[Exercise details]: Extract each line of the records below that contains the word "computer".

[Source records]:
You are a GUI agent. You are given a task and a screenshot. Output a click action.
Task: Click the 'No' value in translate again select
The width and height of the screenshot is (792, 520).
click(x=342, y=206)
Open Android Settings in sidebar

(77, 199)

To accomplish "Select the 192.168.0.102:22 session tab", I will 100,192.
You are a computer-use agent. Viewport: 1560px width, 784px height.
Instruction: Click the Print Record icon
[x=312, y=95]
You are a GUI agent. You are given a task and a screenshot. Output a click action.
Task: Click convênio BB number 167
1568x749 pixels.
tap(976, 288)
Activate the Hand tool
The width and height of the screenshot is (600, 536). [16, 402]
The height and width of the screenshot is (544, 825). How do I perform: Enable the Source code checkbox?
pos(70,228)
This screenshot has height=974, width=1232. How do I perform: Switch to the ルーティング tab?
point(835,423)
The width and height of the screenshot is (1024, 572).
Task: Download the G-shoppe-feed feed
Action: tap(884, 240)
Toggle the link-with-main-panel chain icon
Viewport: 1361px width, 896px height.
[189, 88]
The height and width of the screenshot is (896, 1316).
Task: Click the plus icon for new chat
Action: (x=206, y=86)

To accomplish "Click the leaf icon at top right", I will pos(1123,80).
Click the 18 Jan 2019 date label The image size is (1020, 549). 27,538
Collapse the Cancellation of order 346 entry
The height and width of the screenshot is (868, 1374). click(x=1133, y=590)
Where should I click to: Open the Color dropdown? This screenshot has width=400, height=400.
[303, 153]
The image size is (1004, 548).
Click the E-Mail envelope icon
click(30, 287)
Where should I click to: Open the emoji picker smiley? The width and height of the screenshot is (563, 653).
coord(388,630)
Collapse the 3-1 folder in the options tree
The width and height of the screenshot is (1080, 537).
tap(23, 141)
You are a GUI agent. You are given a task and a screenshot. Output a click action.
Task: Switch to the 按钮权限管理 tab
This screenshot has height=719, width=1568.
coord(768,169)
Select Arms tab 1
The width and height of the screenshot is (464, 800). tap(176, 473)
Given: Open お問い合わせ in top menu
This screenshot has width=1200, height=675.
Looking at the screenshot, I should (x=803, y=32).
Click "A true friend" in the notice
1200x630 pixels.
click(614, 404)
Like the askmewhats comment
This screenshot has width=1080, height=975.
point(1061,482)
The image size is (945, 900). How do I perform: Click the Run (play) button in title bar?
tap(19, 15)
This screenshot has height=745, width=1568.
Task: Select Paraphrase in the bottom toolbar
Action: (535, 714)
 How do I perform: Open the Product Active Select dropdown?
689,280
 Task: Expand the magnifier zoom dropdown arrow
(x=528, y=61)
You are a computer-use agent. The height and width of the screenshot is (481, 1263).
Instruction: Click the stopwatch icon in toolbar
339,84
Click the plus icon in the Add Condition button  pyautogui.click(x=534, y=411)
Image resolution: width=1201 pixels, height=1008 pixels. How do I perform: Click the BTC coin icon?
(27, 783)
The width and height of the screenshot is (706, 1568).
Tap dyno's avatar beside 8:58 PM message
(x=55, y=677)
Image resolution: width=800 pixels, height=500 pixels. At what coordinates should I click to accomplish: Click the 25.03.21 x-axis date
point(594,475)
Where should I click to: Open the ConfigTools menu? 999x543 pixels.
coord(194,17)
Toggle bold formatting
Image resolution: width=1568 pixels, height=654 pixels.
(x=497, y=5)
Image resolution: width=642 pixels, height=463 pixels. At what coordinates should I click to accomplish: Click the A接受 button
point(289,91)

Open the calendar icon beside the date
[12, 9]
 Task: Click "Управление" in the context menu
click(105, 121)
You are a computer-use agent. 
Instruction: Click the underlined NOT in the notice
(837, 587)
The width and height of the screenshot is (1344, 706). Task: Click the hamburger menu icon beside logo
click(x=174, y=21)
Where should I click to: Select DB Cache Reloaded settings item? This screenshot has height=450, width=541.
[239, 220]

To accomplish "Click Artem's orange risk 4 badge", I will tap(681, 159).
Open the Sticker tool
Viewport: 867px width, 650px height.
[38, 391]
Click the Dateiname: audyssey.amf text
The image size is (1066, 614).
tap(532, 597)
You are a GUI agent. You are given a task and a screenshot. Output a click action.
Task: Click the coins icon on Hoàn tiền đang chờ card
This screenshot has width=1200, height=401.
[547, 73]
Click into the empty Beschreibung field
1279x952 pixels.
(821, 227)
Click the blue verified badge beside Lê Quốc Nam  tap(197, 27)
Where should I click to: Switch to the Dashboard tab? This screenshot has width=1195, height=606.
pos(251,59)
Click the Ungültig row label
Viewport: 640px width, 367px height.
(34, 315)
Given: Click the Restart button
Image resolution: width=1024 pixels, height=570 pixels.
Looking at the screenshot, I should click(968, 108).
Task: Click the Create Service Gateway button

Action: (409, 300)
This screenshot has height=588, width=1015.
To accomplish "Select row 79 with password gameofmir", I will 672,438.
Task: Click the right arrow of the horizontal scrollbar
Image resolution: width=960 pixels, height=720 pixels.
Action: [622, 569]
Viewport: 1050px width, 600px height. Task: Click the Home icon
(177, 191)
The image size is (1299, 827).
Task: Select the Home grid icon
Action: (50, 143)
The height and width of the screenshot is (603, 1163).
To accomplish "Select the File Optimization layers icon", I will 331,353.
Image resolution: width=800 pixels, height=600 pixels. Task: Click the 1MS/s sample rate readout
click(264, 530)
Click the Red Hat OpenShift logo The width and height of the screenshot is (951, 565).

[Reply]:
You are a computer-use agent. Viewport: 1560px width, 784px height.
You are a computer-use agent. The height and width of the screenshot is (481, 1263).
You are a computer-use agent. 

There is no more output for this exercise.